Road in Raunds, Northamptonshire, England

Titty Ho is a road and surrounding area in the south of Raunds, a market town in Northamptonshire. It gained internet notoriety in the late 2010s for having a name considered unusual. The borders of Titty Ho are not defined.

==Name==
Titty Ho is famous for its name, which includes the vulgar slang term for breast, titty and the vulgar slang term for prostitute, ho. The etymology of the area is relatively unknown. It appeared in the 2005 book Rude Britain that highlights the "100 rudest place names in Britain" which notes that "Titty" may refer to the bird or to a family surname, and that "Ho" may be an abbreviation of the word house, despite the word "Ho!" found in another English place name. The book additionally notes that the 'village' of Titty Ho appeared in the Channel 4 show Time Team in 2003.

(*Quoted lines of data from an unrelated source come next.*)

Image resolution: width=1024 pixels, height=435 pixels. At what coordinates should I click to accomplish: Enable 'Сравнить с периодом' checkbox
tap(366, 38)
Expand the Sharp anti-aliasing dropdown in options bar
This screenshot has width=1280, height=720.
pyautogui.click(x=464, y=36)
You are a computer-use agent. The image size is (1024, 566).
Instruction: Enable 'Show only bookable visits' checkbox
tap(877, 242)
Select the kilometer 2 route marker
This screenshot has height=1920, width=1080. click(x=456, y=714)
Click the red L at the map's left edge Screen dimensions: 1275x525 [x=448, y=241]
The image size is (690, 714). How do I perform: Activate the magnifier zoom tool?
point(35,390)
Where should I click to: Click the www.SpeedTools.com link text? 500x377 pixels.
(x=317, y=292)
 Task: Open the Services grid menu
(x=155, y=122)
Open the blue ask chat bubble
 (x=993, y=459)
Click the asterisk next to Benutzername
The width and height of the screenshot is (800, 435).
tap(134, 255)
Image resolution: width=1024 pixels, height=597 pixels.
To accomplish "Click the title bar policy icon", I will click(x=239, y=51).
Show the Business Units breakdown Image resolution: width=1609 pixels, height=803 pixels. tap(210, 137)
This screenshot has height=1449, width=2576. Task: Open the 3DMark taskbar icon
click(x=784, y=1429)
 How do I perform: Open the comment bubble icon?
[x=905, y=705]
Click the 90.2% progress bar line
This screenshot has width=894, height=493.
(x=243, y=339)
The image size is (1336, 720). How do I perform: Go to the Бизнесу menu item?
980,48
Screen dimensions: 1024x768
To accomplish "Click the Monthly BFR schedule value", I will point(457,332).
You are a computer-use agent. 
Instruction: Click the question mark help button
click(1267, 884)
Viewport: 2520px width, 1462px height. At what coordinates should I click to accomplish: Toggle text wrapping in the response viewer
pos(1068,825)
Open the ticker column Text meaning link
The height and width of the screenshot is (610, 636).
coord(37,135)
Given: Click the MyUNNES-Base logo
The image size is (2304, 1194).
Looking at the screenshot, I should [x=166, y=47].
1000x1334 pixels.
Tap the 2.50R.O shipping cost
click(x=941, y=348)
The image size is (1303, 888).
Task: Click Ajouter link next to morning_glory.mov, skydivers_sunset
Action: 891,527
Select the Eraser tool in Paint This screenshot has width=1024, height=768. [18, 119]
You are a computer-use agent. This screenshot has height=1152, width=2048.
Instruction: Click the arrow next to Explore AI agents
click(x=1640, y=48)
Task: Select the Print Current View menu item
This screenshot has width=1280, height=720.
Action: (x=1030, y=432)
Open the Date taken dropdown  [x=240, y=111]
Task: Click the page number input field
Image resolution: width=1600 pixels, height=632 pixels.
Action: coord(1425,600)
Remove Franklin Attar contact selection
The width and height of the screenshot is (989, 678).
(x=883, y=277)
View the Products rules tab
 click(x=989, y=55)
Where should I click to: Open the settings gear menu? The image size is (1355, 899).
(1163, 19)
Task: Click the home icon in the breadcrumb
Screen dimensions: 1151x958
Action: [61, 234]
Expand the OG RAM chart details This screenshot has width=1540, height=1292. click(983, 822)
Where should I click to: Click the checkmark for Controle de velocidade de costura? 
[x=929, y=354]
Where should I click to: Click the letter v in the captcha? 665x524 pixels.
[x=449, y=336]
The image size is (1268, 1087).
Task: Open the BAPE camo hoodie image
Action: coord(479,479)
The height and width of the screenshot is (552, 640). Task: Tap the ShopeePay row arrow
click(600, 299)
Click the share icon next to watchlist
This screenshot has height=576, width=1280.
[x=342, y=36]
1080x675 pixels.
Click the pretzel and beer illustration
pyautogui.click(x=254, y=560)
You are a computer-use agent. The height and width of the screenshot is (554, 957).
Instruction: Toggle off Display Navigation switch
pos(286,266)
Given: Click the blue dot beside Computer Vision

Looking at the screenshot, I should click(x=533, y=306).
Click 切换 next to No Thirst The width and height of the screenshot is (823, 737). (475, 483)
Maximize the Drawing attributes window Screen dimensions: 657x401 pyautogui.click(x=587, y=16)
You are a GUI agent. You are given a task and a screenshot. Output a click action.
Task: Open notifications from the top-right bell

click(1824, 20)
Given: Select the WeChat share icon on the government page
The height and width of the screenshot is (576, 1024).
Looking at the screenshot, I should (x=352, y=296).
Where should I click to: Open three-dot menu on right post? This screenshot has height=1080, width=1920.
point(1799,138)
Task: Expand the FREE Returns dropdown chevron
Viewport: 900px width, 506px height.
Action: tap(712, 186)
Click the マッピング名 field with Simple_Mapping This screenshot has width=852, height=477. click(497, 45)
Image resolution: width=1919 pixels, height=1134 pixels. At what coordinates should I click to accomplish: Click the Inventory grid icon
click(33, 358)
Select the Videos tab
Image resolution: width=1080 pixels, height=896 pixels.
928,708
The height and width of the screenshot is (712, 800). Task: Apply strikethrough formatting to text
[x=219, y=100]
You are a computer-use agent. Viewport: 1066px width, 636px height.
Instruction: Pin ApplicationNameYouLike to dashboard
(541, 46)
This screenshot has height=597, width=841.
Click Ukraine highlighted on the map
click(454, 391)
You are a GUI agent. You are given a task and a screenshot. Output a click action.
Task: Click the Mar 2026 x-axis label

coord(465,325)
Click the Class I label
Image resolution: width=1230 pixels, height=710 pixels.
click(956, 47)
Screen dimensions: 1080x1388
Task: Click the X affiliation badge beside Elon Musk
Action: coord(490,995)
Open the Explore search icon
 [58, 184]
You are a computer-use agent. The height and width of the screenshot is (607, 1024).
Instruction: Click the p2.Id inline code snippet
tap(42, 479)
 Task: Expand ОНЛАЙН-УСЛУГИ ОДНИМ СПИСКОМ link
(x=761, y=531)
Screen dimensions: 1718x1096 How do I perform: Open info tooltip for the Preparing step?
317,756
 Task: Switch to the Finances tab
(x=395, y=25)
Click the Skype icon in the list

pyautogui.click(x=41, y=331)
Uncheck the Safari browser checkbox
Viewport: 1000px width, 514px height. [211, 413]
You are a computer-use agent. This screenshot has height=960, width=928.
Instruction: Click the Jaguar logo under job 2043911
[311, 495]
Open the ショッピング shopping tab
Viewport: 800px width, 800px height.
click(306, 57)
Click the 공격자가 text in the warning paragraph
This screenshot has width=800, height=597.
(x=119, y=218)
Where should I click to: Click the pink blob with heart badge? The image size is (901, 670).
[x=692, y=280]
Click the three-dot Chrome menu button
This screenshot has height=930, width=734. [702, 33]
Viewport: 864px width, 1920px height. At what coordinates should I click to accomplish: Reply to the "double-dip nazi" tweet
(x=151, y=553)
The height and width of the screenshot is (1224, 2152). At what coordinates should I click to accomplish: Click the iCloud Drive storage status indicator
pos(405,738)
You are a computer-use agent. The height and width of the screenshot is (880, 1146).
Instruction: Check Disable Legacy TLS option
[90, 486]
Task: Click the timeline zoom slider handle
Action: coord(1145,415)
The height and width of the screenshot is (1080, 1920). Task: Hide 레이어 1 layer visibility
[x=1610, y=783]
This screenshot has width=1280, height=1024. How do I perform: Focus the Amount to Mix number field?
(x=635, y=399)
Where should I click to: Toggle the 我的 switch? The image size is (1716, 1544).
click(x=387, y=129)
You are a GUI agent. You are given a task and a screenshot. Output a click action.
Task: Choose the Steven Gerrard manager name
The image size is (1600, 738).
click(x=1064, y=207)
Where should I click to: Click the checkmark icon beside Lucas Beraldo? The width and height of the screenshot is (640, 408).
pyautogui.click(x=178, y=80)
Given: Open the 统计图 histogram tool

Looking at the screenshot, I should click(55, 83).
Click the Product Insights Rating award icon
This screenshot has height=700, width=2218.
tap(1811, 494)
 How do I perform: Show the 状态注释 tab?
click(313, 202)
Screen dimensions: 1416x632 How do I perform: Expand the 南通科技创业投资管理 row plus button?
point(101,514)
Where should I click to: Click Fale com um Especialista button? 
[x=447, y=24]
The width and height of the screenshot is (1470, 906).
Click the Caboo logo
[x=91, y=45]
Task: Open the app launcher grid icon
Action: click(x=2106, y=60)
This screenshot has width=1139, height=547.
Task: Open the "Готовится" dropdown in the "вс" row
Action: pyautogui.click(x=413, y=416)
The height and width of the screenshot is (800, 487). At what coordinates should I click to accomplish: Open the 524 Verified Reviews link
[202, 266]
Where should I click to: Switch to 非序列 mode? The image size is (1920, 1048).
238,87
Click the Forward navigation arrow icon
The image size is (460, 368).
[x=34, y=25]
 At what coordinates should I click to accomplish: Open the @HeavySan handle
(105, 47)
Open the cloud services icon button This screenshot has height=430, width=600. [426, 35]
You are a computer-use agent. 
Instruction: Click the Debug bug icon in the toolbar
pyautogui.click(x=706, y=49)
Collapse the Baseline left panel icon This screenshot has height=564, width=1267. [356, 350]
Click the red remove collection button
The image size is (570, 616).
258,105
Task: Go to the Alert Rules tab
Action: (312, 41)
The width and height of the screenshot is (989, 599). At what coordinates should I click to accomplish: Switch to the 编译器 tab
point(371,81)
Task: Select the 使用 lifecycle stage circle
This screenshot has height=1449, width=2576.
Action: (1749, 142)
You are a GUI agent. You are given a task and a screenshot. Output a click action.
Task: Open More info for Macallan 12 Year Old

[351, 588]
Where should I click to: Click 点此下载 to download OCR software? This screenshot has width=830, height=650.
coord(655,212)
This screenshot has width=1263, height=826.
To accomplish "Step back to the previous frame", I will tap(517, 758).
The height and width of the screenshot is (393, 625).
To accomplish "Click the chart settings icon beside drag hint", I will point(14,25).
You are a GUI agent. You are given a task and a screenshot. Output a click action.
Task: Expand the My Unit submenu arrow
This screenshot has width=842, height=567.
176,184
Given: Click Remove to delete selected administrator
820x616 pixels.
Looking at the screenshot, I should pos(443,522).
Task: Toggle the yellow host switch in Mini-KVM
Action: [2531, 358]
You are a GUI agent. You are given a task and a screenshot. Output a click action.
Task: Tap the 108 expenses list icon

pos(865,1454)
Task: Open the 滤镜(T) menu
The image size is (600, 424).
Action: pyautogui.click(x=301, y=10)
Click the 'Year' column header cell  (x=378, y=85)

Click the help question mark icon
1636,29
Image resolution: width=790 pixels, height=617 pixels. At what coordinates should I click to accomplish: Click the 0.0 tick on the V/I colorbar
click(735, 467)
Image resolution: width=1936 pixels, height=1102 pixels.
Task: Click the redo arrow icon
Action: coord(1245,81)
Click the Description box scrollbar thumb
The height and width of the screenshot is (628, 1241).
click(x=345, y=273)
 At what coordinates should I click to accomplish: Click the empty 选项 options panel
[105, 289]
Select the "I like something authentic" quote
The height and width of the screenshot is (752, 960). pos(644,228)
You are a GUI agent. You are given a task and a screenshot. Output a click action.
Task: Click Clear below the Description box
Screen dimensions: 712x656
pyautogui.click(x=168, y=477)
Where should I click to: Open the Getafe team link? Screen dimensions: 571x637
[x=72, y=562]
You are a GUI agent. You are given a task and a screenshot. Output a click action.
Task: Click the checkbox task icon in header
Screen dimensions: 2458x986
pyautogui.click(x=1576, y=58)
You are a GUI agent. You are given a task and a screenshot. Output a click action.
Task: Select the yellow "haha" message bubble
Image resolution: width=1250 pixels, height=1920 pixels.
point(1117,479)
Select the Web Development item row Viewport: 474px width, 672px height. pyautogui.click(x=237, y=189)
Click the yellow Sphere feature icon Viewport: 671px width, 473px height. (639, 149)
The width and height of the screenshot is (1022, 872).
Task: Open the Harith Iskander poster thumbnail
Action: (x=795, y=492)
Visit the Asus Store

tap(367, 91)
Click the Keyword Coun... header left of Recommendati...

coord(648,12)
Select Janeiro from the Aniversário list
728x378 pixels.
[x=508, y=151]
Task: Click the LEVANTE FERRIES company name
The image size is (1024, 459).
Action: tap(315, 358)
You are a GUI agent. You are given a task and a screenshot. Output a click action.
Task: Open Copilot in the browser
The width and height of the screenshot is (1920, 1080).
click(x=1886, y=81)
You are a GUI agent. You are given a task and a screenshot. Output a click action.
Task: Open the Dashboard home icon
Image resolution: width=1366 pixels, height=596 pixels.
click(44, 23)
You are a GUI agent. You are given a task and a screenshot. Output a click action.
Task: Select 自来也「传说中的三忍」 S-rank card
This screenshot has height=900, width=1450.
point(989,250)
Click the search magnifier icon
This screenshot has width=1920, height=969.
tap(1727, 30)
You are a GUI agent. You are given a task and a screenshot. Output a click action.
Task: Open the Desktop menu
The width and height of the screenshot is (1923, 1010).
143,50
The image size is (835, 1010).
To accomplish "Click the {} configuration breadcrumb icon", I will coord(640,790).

Titty Ho appears in press and tabloids due to its name. It has been featured in The Telegraph, The New York Times and BBC News.

In 2021, Oxfordshire resident Paul Taylor visited Titty Ho on his moped trip through the most unusually-named places in England and Scotland, a fundraiser for the Institute of Cancer Research that started in Shitterton and included destinations such as Pity Me and Dull, Perth and Kinross.